Die Irritabilität ist gleichsam der Mittelpunkt, um den alle organischen Kräfte sich sammeln; ihre Ursachen entdecken, hieße das Geheimnis des Lebens enthüllen und den Schleier der Natur aufheben.
a) Wenn die Natur dem animalischen Prozeß die Irritabilität entgegensetzte, so hat sie hinwiederum der Irritabilität die Sensibilität entgegengesetzt. Die Sensibilität ist keine absolute Eigenschaft der tierischen Natur, sie ist nur als der Gegensatz Erste Ausgabe: »als das Negative«. der Irritabilität vorstellbar. Daher so wenig Irritabilität ohne Sensibilität, als Sensibilität ohne Irritabilität.
Auf Sensibilität wird überhaupt nur geschlossen aus eigentümlichen und willkürlichen Bewegungen, die ein äußerer Reiz im Lebenden hervorbringt. Auf das Lebende wirkt das Äußere anders als auf das Tote, das Licht ist nur für das Auge Licht; auf diese Eigentümlichkeit der Wirkungen aber, welche ein äußerer Reiz auf das Lebende hat, kann nur aus der Eigentümlichkeit der Bewegungen, welche darauf erfolgen, geschlossen werden. Also ist dem Tier durch die Sphäre möglicher Bewegungen auch die Sphäre möglicher Empfindungen bestimmt. So vielerlei willkürlicher Bewegungen das Tier fähig ist, ebenso vielerlei sensibler Eindrücke, und umgekehrt. Durch die Sphäre seiner Irritabilität also ist dem Tier die Sphäre seiner Sensibilität, und umgekehrt durch die Sphäre seiner Sensibilität die Sphäre seiner Irritabilität bestimmt.

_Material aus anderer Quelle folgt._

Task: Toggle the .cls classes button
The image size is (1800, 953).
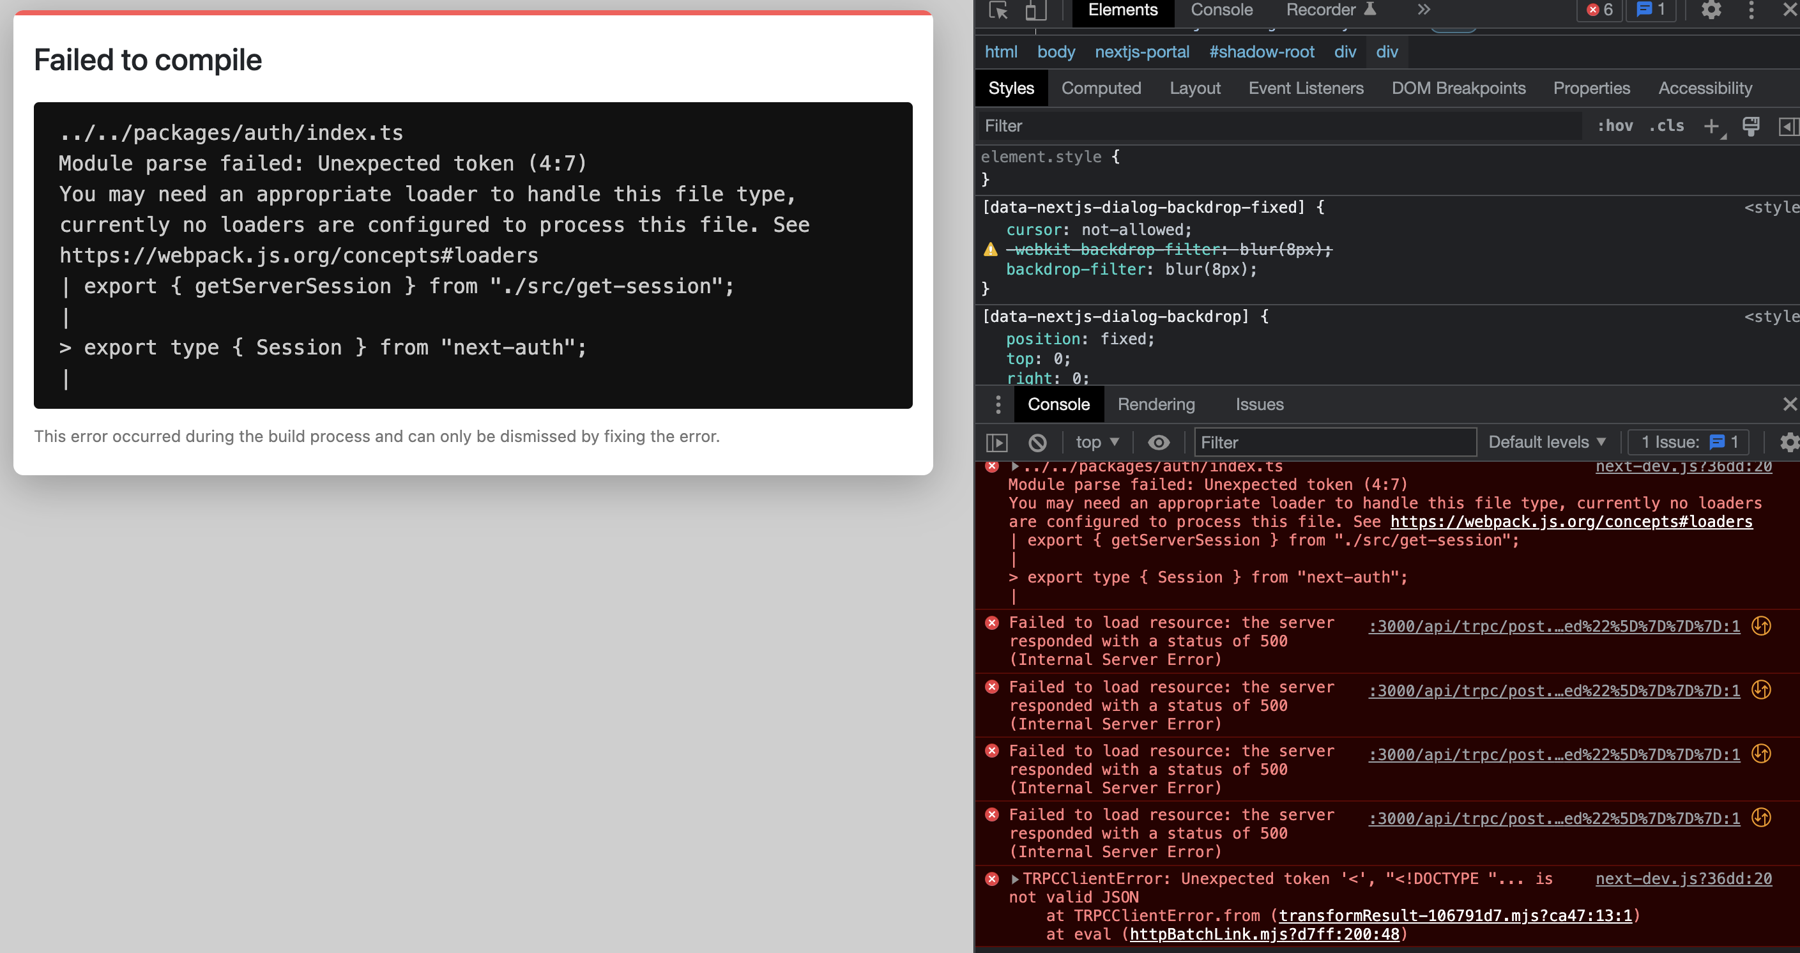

Eben dadurch nämlich – um es mit Einem Worte zu sagen – unterscheidet sich das Lebende vom Toten, daß dieses jedes Eindrucks fähig ist, diesem aber eine bestimmte Sphäre eigentümlicher Eindrücke durch seine eigne Natur zum voraus bestimmt ist.
Im Tier nämlich ist ein Trieb zur Bewegung, aber die Richtung dieses Triebs ist ursprünglich unbestimmt. Nur insofern der Trieb zur Bewegung ursprünglich im Tier ist, ist es der Sensibilität fähig, denn Sensibilität ist nur das Negative jenes Triebs.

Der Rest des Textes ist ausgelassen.